Slashdot Mirror

← Back to Stories (view on slashdot.org)

Malvertising Campaign Used a Free Certificate From Let's Encrypt (csoonline.com)

Posted by timothy on from the oh-do-let's dept.

itwbennett writes: On Wednesday, Trend Micro wrote that it discovered a cyberattack on Dec. 21 that was designed to install banking malware on computers. The cybercriminals had compromised a legitimate website and set up a subdomain that led to a server under their control, wrote Joseph Chen, a fraud researcher with Trend.

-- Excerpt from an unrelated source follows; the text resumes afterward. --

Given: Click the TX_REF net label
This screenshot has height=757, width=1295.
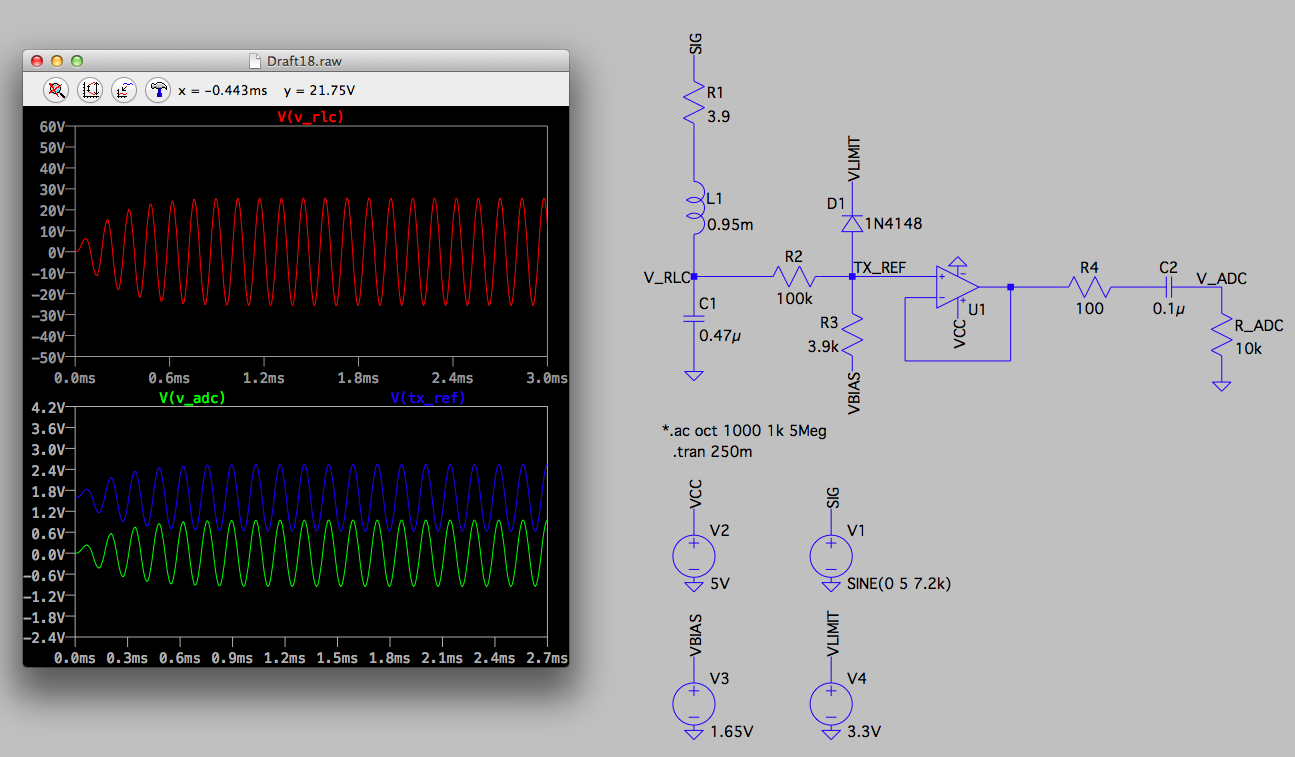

The subdomain used an SSL/TLS (Secure Sockets Layer/Transport Layer Security) certificate issued by Let's Encrypt, the first large-scale project to issue free digital certificates. which is run by the ISRG (Internet Security Research Group) and is backed by Mozilla, the Electronic Frontier Foundation, Cisco, and Akamai, among others. The incident has sparked disagreement over how to deal with such abuse, writes Jeremy Kirk.

5 of 123 comments (clear)

  1. Why the emphasis on Lets Encrypt? by Richard_at_work · · Score: 5, Insightful

    This style of attack would have been able to get an SSL cert from most cheap cert providers, as most of the cheap ones only require you to dump a particular file in the right place on the website for verification, so why the emphasis on "Lets Encrypt"? Because they are "cheaper than cheap"?

    1. Re:Why the emphasis on Lets Encrypt? by QuietLagoon · · Score: 5, Informative
      The emphasis on Let's Encrypt is misplaced.

      .
      Unlike most other CA's, Let's Encrypt has a very short lifetime on their certs (60 days, I believe) so that an abused cert quickly falls out of the eco-system. I've read that Let's Encrypt eventually wants to shorten that lifetime even more, to 30 days.

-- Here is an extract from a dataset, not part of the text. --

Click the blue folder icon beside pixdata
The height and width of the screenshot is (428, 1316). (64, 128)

      Most other CAs have cert lifetimes of a year (or longer). Then the question surfaces - how useful is cert revocation? Do all TLS clients check for cert revocation?

    2. Re:Why the emphasis on Lets Encrypt? by Medievalist · · Score: 5, Informative

      Most other CAs have cert lifetimes of a year (or longer). Then the question surfaces - how useful is cert revocation? Do all TLS clients check for cert revocation?

      Most SSL/TLS clients do not check for a relevant CRL. The few that do (such as Firefox and other web browsers) typically require configuration and won't check for revocation by default out of the box.

      In contrast, nearly all SSL/TLS clients that I am aware of (certain MTAs being an exception) will refuse to use an expired certificate unless specifically instructed to do so by the end user. So expiration is more likely to have an effect than revocation.

  2. Great Response by Anonymous Coward · · Score: 5, Informative

    This article looks like a really good response to the issue: https://unmitigatedrisk.com/?p=552

  3. Applies to All Non-EV Certificates by EndlessNameless · · Score: 5, Informative

    If they were able to create a subdomain, that means the attackers controlled all traffic to that subdomain.

    Since most certificate authorities only verify via email to the domain for which the certificate is requested, the attackers would have gotten a certificate from virtually any CA.

    There are additional verification steps required for EV certificates that should thwart this sort of attack, but singling out Let's Encrypt for issuing a certificate in this case is disingenuous.

    The real problem lies with the DNS registrar that accepted an unauthorized subdomain registration request. (Or maybe the client's account was compromised, in which case the victim is to blame.)

    Either way, the submission titles makes it seem this is a problem with Let's Encrypt when it most certainly is not.

    --

    ---
    According to the latest ruleset, this post should be modded as Vorpal Flamebait +5.